We will exit an era where housing prices always rise, because both taxes and insurance will become unaffordable. I see a combination of publicly managed apartments (like Germany or Austria) with a much smaller private market for houses. The end-game is housing managed like infrastructure, with most of it publicly managed but a few privately managed/owned houses for unique or highly desirable spaces.

There is also a crisis in affordability of apartments, with a report [0] showing a collapse in lower-cost apartments that is partially driving homelessness. It is especially hard for fixed-income folks.

> arrest the homeless

Most homeless are working homeless. They crash with friends and family, or they live in their cars/trailers. Others are pushed to the periphery or out of their job market entirely; San Fransisco's struggle for service workers is a reflection of this trend, but it's hardly unique to the Bay Area. We need workers for just about everything, and those workers need a place to stay.

While this won't solve street-level homelessness, right now most homeless programs cannot move recovering people into permanent housing due to affordability and shortages. There are long waitlists right now for Housing and Urban Development subsidized housing because of the shortages. There are camp grounds or shelters, but those are only temporary. Having more stock available also means these homeless programs can provide much needed stability for recovering people and get them away from places/people that might cause them to relapse.

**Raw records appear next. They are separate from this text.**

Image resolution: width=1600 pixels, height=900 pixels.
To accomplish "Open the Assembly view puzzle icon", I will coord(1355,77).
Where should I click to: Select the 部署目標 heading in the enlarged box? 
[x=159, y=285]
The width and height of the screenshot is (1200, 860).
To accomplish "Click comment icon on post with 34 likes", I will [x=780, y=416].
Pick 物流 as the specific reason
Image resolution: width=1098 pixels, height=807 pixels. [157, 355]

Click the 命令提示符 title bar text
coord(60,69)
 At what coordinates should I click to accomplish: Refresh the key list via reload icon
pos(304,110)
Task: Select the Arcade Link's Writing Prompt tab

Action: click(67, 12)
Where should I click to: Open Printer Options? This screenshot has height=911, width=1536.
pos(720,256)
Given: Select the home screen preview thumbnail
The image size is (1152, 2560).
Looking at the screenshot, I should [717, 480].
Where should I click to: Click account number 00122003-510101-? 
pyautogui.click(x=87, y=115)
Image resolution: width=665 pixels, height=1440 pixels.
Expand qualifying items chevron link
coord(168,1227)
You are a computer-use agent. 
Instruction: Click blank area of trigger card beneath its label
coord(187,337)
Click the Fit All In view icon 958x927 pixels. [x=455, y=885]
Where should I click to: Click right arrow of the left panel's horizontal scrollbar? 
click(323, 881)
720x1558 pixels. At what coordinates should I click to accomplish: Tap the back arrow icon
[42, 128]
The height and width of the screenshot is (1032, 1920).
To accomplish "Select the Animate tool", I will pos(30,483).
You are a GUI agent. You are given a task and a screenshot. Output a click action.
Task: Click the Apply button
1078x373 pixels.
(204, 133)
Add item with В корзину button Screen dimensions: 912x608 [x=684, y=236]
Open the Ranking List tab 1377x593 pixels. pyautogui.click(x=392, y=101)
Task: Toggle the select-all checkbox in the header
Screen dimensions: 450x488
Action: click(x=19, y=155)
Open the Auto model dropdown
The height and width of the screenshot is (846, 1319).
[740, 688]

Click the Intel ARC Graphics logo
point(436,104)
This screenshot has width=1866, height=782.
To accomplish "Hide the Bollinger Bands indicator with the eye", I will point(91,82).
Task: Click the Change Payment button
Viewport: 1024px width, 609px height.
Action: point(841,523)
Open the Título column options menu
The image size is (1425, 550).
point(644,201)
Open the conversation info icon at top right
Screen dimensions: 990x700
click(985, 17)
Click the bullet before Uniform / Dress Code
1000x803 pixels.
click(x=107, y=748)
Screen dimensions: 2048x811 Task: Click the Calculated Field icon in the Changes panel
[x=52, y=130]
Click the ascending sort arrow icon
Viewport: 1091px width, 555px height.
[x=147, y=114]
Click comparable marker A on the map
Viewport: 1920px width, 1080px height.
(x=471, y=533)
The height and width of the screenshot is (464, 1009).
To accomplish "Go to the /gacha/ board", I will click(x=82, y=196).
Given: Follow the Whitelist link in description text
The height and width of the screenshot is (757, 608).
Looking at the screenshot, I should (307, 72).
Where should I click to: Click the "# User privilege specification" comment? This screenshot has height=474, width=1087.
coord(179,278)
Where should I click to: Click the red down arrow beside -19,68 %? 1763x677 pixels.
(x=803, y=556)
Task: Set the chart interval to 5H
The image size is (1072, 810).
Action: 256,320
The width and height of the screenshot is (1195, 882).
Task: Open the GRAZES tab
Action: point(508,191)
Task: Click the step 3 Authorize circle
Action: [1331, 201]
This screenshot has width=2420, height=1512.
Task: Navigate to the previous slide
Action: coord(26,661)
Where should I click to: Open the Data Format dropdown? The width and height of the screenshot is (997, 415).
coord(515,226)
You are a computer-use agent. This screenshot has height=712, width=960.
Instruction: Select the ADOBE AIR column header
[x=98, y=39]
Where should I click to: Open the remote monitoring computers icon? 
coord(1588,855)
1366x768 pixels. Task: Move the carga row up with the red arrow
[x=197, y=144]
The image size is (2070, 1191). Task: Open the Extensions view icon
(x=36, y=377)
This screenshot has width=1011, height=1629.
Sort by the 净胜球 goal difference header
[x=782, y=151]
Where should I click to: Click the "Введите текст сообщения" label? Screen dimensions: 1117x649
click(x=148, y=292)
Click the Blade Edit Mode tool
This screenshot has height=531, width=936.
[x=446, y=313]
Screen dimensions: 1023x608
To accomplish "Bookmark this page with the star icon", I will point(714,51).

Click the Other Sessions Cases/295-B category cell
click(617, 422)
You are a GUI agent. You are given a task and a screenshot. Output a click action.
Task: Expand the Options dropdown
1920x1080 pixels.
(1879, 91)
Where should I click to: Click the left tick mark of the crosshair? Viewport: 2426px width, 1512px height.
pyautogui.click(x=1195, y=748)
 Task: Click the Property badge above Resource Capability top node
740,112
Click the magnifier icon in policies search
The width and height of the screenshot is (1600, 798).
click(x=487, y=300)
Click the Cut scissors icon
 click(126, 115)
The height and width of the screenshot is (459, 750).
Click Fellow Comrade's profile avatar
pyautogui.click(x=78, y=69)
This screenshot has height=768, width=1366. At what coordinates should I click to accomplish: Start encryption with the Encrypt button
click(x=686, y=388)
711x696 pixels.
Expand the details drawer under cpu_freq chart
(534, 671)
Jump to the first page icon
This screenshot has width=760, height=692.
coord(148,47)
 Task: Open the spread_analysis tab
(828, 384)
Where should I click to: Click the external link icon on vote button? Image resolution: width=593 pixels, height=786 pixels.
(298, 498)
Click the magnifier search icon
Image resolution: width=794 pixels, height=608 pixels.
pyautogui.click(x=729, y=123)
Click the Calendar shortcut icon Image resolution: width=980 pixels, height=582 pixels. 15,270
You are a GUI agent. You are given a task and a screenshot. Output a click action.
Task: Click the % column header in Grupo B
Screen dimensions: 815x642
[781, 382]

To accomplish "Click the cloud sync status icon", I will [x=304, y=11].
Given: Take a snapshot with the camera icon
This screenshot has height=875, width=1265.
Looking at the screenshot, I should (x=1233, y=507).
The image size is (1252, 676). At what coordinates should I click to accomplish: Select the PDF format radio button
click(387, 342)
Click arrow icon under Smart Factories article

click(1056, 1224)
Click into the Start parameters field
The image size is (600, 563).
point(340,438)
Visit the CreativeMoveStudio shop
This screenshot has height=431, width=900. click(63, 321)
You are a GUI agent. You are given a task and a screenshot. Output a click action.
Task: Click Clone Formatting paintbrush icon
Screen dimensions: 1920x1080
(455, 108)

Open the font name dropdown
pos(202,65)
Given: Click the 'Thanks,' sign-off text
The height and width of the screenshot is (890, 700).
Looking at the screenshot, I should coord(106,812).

> Does the government eminent domain the houses

I see a collapse in house prices, and that might cause private equity to dump a bunch of housing stock into the market. To prevent a total collapse government would step in and be a buyer-of-last-resort, which will kickstart the publicly managed housing initiative. Another is insurance, where private insurers step away leaving governments to either rebuild after disaster or face a new homeless crisis. There's also banks holding a lot of mortgage paper that can go underwater forcing another intervention.

I see plenty of cases of market dysfunction that requires government to step in without explicitly eminent domain, which is why I see housing-as-infrastructure becoming the 21st century solution.